Mutation of Stevia glycosyltransferase UGT76G1 for efficient biotransformation of rebaudioside E into rebaudioside M

[Display omitted] •Stevia glycosyltransferase UGT76G1 was mutated to promote RebM production.•RebE was converted to RebM by UGT76G1 via two-step glycosylation.•S195Q mutant showed the increased catalytic efficiency towards RebE and RebD.•12.8 ± 0.6 g/L RebM was achieved by coupling S195Q mutant and sucrose synthase.
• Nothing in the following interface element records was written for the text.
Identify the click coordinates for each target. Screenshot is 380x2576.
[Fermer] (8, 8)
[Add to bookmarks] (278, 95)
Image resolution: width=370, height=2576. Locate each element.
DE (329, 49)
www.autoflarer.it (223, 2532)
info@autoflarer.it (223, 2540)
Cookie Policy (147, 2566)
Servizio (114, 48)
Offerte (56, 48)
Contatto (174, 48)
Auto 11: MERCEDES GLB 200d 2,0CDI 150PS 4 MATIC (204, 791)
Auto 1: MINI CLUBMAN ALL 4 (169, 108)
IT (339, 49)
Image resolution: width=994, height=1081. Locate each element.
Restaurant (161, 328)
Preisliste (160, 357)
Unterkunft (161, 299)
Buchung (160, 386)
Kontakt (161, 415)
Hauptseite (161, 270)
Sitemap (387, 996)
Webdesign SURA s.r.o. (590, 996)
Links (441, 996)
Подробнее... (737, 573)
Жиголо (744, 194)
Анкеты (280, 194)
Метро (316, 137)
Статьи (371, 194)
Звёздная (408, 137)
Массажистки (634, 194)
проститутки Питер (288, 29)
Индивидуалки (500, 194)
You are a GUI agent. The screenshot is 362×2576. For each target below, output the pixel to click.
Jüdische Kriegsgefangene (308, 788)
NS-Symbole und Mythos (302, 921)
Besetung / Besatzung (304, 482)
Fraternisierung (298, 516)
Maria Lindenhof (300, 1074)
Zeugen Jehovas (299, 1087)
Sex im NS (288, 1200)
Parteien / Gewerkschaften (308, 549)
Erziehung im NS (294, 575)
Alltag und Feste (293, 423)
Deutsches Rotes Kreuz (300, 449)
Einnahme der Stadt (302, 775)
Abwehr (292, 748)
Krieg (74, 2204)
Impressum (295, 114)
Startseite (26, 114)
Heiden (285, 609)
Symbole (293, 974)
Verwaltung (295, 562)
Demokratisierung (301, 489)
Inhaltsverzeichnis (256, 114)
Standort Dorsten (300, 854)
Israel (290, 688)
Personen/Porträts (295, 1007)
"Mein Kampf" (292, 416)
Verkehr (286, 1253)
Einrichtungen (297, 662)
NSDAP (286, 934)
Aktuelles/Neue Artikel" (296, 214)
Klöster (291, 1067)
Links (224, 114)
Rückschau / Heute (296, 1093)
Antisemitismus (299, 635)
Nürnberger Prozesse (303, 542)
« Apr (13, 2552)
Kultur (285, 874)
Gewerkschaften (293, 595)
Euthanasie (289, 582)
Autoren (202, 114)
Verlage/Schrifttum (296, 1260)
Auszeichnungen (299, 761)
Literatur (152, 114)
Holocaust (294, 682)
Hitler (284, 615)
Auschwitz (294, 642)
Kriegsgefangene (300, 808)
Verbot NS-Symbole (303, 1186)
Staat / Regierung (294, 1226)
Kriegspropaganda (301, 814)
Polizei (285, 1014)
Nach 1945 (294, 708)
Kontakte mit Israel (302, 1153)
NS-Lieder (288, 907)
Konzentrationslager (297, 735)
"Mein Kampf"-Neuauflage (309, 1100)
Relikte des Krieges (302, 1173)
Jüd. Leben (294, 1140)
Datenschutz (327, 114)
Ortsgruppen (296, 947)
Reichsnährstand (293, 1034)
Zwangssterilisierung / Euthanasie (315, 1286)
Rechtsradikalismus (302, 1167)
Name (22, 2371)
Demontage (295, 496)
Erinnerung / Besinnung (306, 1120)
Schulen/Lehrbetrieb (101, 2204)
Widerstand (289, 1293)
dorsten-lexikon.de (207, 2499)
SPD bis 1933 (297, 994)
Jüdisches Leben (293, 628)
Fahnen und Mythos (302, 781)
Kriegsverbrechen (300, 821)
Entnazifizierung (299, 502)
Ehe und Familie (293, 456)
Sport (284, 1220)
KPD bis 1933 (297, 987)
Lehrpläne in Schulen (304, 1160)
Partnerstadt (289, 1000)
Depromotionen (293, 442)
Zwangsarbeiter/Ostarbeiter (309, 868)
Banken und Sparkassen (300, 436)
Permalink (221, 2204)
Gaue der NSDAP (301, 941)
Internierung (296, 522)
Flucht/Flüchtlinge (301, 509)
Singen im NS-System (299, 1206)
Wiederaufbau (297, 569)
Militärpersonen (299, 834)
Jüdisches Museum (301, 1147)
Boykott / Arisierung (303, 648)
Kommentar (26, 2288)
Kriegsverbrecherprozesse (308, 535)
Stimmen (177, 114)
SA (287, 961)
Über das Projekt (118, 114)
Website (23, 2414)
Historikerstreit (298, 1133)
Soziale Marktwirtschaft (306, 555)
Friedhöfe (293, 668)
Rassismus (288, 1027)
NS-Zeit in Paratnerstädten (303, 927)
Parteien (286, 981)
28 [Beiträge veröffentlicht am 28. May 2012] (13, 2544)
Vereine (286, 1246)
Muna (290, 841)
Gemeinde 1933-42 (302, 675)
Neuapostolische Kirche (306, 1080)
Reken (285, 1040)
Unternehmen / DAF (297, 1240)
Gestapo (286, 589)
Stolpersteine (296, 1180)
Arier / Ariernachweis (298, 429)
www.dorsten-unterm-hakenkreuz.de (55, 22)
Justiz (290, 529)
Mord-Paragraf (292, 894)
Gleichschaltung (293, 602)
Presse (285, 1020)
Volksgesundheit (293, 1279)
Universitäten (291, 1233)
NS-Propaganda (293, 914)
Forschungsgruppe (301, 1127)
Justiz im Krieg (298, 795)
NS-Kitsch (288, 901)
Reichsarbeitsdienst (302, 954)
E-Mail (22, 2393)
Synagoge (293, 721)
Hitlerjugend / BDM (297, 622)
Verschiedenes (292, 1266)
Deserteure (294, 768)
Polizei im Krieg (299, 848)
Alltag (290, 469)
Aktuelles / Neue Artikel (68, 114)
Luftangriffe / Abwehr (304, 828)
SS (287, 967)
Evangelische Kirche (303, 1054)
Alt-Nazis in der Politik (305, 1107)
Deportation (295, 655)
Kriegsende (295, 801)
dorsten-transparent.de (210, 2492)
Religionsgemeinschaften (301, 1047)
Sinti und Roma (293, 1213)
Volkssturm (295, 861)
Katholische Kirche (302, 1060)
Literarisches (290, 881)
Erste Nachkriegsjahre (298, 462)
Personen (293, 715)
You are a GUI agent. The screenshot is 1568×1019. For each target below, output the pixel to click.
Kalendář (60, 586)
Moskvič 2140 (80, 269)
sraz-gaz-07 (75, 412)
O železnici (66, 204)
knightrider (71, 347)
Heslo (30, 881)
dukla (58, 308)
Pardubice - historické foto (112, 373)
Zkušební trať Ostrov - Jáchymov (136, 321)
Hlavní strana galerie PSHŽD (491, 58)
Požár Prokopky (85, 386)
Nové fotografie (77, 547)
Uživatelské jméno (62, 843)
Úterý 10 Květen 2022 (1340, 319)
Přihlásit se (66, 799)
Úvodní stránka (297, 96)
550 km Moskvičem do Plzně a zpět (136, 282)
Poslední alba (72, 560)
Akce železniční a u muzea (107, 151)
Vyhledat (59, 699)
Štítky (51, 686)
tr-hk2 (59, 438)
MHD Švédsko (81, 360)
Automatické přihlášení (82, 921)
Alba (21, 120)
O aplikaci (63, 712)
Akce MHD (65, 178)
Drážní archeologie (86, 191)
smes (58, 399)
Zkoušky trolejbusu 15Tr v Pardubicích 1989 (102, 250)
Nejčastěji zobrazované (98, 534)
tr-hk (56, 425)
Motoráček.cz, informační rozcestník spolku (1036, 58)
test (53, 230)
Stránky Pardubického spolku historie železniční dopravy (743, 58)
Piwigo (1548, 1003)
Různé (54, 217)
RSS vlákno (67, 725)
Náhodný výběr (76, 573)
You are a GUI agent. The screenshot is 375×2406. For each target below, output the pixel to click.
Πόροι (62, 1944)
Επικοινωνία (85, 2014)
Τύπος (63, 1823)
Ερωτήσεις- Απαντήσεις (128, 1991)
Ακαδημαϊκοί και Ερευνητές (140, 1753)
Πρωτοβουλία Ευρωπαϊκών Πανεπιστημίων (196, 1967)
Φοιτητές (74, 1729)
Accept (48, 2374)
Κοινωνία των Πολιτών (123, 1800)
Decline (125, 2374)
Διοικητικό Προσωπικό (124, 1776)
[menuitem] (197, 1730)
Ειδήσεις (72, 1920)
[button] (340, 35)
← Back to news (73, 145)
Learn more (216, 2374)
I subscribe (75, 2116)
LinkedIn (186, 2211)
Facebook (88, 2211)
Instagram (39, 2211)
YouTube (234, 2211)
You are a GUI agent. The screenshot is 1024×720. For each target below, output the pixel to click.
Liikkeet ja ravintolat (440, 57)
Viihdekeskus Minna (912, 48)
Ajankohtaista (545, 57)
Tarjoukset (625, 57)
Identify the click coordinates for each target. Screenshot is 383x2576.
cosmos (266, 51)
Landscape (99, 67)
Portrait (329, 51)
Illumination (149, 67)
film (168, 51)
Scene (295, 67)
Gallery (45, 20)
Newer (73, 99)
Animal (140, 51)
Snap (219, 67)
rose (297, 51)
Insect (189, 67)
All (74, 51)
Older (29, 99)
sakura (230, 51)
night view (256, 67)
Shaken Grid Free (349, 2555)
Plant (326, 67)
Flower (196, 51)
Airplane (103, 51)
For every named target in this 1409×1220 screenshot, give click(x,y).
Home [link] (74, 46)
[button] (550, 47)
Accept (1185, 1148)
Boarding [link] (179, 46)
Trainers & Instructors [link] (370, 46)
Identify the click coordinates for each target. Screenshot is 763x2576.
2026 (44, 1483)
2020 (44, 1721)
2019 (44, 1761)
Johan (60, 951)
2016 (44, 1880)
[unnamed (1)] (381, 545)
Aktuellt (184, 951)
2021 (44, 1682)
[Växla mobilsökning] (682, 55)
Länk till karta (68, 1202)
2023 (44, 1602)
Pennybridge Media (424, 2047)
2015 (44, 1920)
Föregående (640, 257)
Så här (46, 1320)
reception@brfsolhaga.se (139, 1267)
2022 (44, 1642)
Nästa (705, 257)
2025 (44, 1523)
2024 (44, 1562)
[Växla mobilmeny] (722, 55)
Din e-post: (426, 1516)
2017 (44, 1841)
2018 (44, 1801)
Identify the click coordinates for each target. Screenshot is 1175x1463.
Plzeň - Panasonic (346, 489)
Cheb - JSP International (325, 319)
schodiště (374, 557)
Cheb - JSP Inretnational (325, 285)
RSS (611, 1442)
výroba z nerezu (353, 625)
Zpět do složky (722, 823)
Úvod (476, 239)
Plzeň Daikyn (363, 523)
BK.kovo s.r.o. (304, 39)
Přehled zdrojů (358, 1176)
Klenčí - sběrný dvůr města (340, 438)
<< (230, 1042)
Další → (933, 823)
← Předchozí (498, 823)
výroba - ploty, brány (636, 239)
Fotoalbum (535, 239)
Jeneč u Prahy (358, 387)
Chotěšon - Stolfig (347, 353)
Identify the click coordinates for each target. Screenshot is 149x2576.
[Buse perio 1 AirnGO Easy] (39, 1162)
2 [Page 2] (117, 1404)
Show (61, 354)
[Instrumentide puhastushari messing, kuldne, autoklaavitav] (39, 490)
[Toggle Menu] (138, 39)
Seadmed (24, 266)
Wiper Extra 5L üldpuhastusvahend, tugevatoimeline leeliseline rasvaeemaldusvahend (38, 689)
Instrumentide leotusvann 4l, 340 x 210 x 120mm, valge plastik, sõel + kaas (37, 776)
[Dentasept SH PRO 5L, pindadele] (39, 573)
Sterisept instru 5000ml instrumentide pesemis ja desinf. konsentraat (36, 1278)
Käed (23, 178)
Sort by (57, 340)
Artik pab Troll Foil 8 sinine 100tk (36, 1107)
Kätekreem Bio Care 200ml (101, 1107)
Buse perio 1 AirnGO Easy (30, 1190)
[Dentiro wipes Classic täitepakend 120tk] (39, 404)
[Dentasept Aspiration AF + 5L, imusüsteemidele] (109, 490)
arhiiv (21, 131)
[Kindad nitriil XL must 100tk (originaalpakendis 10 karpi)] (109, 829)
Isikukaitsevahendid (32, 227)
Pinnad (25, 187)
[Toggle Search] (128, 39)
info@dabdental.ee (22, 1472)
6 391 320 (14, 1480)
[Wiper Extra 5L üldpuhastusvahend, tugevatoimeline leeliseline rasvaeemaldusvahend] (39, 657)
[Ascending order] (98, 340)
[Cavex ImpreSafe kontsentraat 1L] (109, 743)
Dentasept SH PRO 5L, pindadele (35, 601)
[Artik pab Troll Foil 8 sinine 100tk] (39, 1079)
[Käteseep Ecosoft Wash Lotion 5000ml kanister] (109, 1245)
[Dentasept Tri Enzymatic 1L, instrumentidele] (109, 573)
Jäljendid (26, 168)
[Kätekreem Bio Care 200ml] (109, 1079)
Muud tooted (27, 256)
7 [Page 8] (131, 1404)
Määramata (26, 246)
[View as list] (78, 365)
Rebaudioside M (RebM) is a desired natural non-caloric and high potency sweetener with very low content in the leaves of Stevia rebaudiana. In this study, based on the crystal structure of UDP-dependent glycosyltransferase UGT76G1, a key enzyme responsible for RebM production in S. rebaudiana, a computational strategy combining protein structure, molecular docking, and single-point saturation mutation was adopted to engineer UGT76G1 to promote the transformation of rebaudioside E (RebE) into RebM via a two-step continuous glycosylation. An S195Q mutant was verified to have better performance, with a catalytic efficiency 1.2-fold higher towards RebE and 2-fold higher towards rebaudioside D (RebD) than wild-type UGT76G1. RebM (12.8 ± 0.6 g/L) and RebD (10.5 ± 0.1 g/L) were generated from RebE (20 g/L) catalyzed by the S195Q mutant coupling with a sucrose synthase from Micractinium conductrix at 40 °C for 32 h. This work would expand the application of structure-based enzyme design for glycosyltransferase engineering.